**Exercise text:**
Only Clinton’s resignation should stop impeachment hearings

by Ron Paul
September 28, 1998

Despite partisan rancor and political positioning, no American should rejoice in the events which now grip our nation. In fact, this is indeed a solemn time for our country.

But at the same time, it is an opportunity – regardless of position, persuasion or party – for we as a nation to reassert that we are a nation built upon the Rule of Law, and not the whims of men. That all people are held to the same standards under the law, and that laws and correct procedures are followed.

The president stands accused of several things, and what is on the forefront of public attention is the charge of perjury and obstruction of justice before a federal grand jury in regards to a civil case involving sexual harassment.

Under our Constitution, the House of Representatives is charged with investigating allegations against a sitting president or judge. While some may talk about whether or not an offense is “impeachable,” that is only so much political rhetoric. The Constitution only specifies that Congress can impeach a president for “high crimes” and “misdemeanors,” but the definitions of those words are left to Congress to determine – anything a sufficient number of Members of Congress find offensive can be cause for impeachment.

In recent weeks I have been asked many times what the timetable might be for impeachment. We now have a tentative outline.

Currently, the Judiciary Committee of the House of Representatives is looking into the report issued by the Office of the Independent Prosecutor on charges that the president lied under oath.

According to Chairman Henry Hyde (R-Ill.), his committee will receive a full briefing on the evidence on October 1st or 2nd. Over the next three days, the full committee will debate the evidence. On either October 5 or 6, the committee will consider a resolution to begin an impeachment hearing.

The resolution would then go before the entire House for a vote within three days.

A simple majority of the House of Representatives is all that will be required to initiate impeachment hearings. Those hearings could begin immediately, or be held until early November, after the elections.

**Work item:**
Copy out the impeachment essay word for word, from "Only Clinton’s resignation" to "procedures are followed.". The items after this point are separate material, unrelated to the essay on impeachment.

**Information given:**
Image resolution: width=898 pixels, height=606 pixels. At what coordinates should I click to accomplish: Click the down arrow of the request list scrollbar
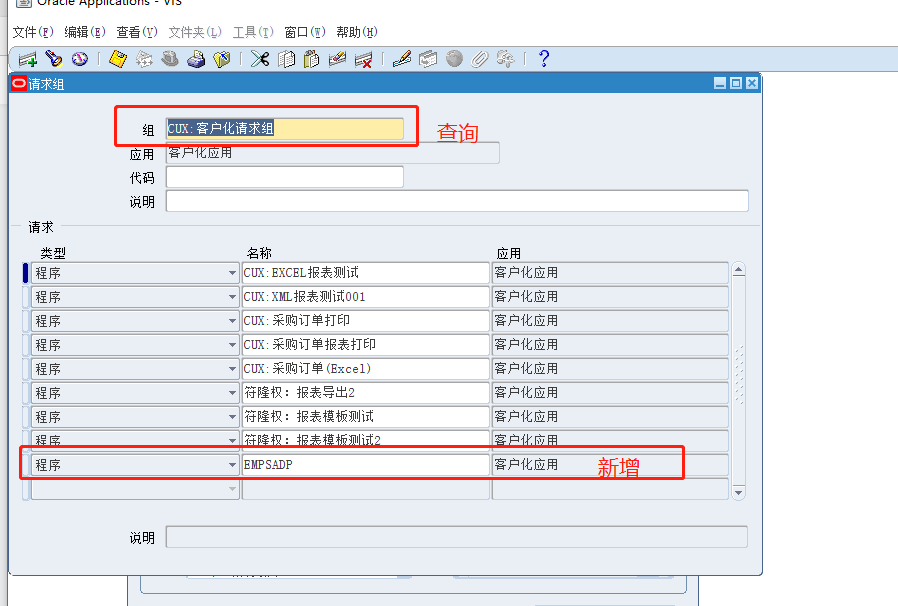click(738, 491)
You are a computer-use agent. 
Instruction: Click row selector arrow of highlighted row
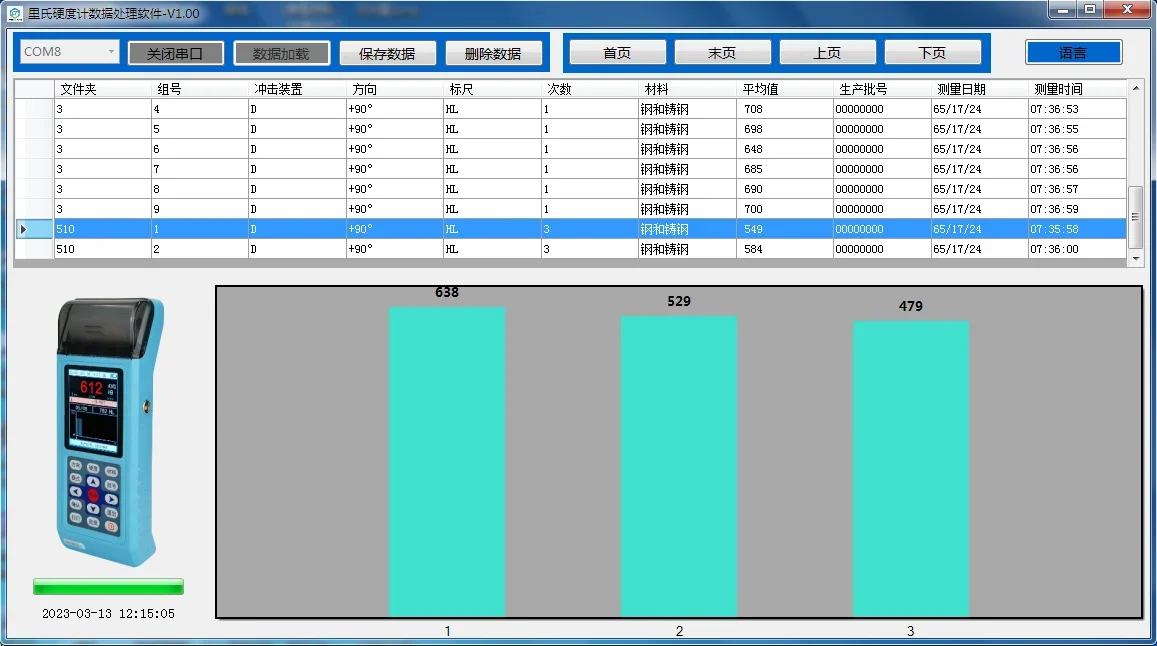pyautogui.click(x=25, y=229)
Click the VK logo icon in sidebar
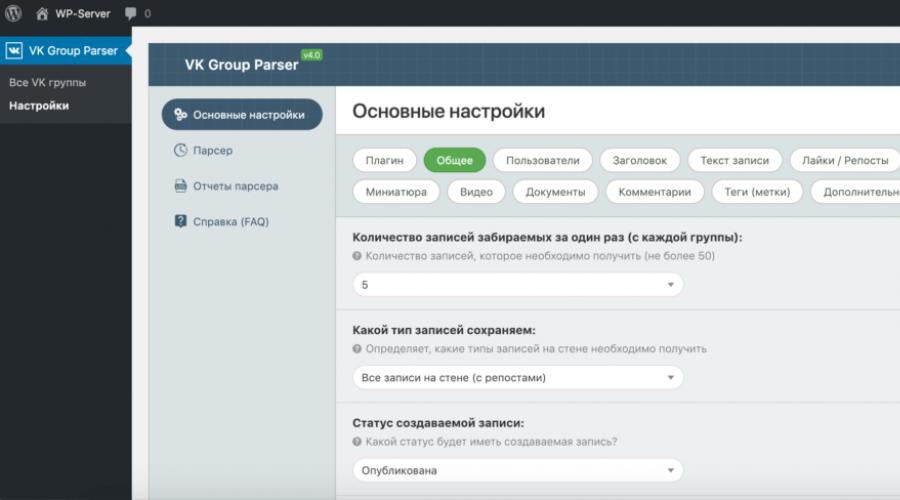The width and height of the screenshot is (900, 500). point(15,50)
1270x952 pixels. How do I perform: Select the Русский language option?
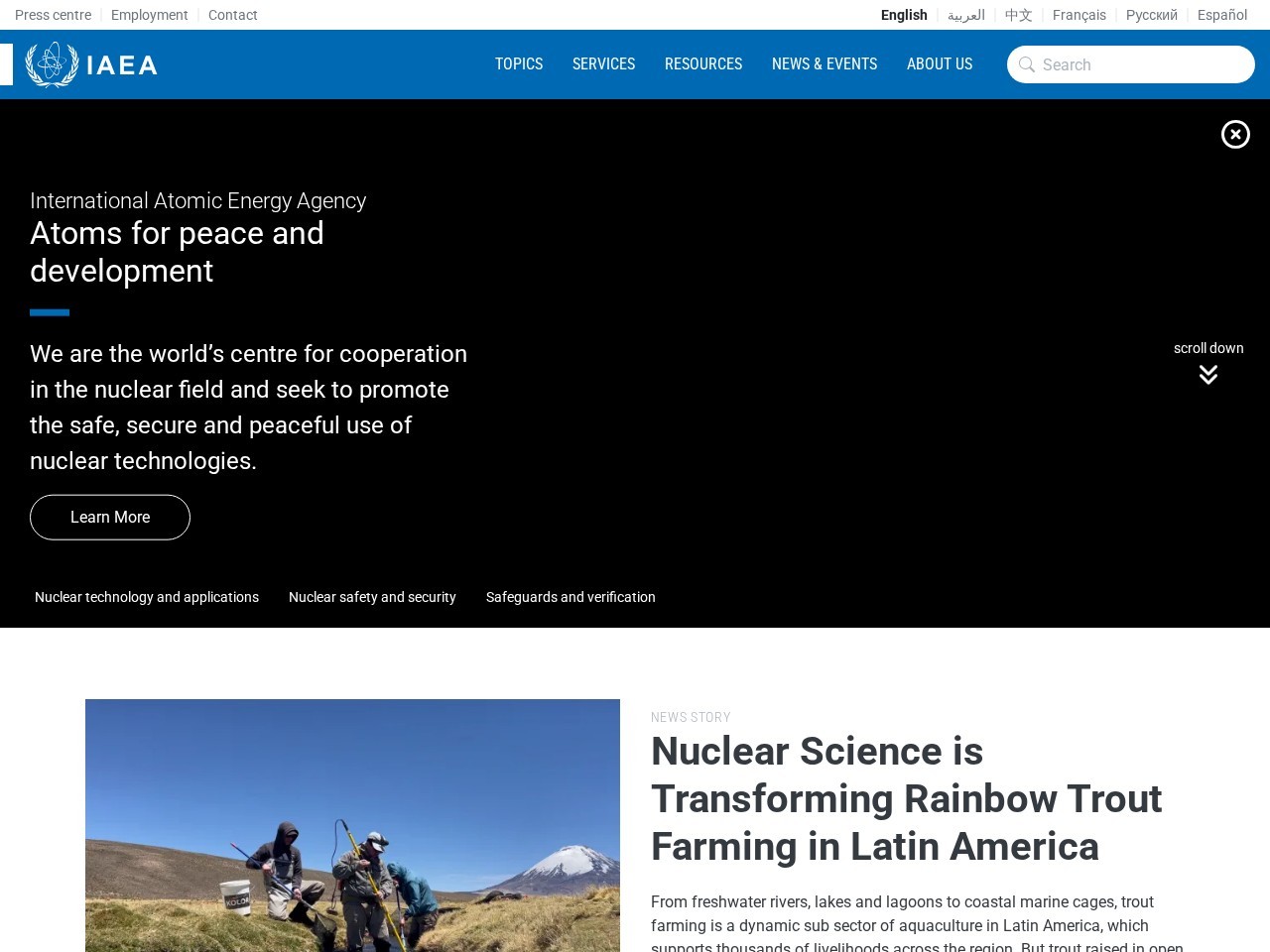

**Response to this exercise:**
Only Clinton’s resignation should stop impeachment hearings

by Ron Paul
September 28, 1998

Despite partisan rancor and political positioning, no American should rejoice in the events which now grip our nation. In fact, this is indeed a solemn time for our country.

But at the same time, it is an opportunity – regardless of position, persuasion or party – for we as a nation to reassert that we are a nation built upon the Rule of Law, and not the whims of men. That all people are held to the same standards under the law, and that laws and correct procedures are followed.